# Question about gmirror



## vincepoy (Jan 18, 2010)

I have a question about gmirror, I have read the how-to's:

Assuming my original drive is ad0 so I add a identical drive as ad2:

1) Do both drives have to be the same make/model or do they just have to be the same capacity?

2) for ad2, do I need to do the fdisk/disklabel/newfs on it or will it basically do a physical sector by sector copy of ad0?

3) what happens if I did:
[cmd=]   fdisk -B -b /boot/boot0 ad0[/cmd]
[cmd=]   bsdlabel -B ad0s1 [/cmd]
   or should it actually be gm0 and gm0s1, does it update both
   drives or would it be limited to ad0?

4) would there be any issues trying to mount ad2 slices as read-only just to make sure the data is there?

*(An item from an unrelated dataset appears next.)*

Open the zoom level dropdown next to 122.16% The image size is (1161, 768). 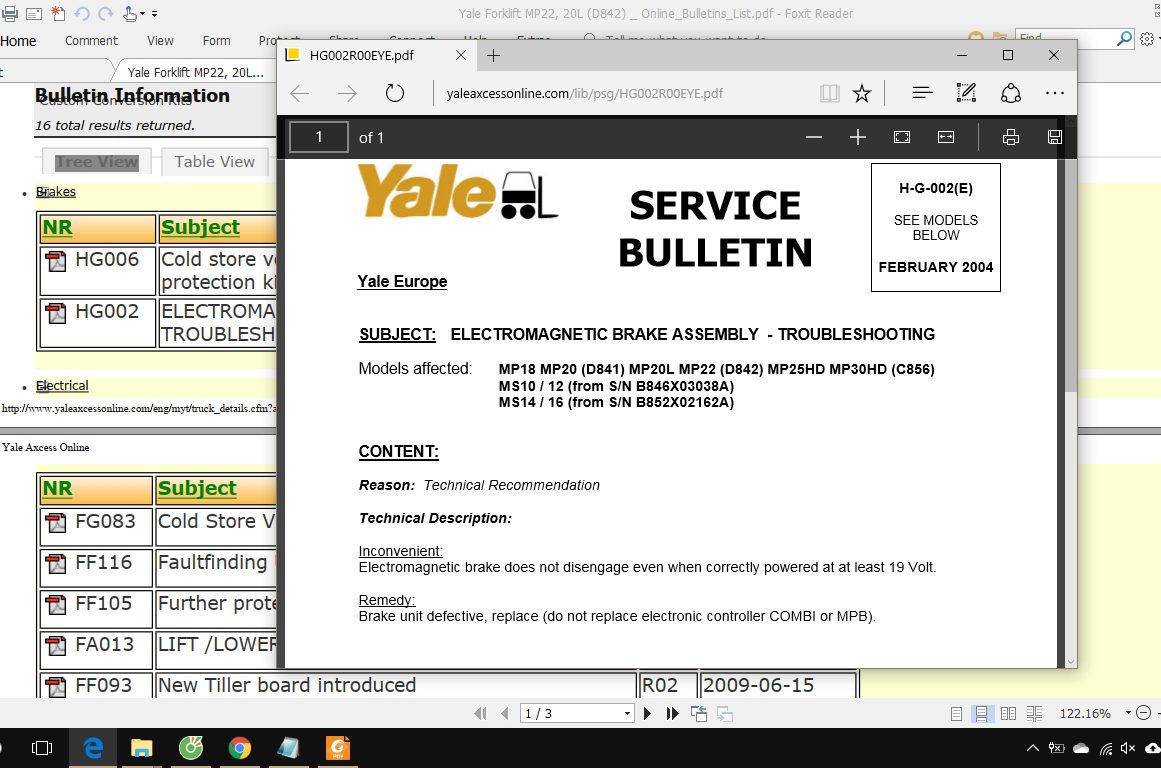(x=1128, y=713)
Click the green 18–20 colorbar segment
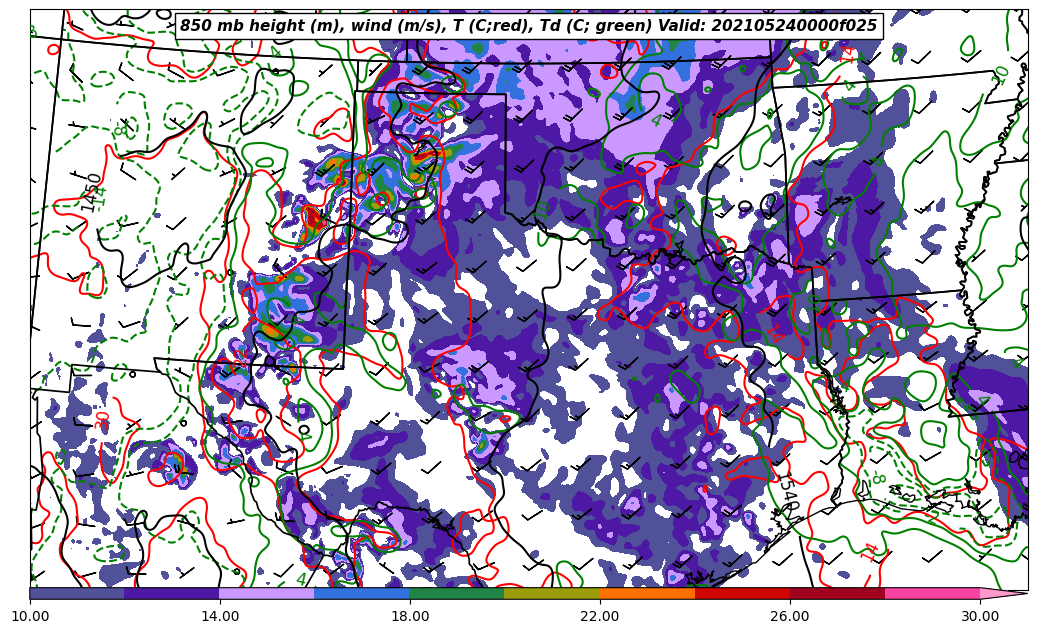Screen dimensions: 1037x633 pyautogui.click(x=457, y=593)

5) I've read that with 8.0-STABLE, load is supposed to be better than round robin, is there a way to switch from round robin to load assuming I started with: 
`gmirror label -v -b round-robin gm0 /dev/ad0`
do I simply just do `gmirror label -v -b load gm0 /dev/ad0`
or do I have to `gmirror clear /dev/ad0` first but wouldn't that destroy all data in the mirror?

6) What recommend performance tweaks are there to maximize performance?

Thanks!


----------



## vincepoy (Jan 18, 2010)

Nevermind about #5, that is something that gmirror configure -b type will change.


----------



## aragon (Jan 19, 2010)

vincepoy said:
			
		

> 1) Do both drives have to be the same make/model or do they just have to be the same capacity?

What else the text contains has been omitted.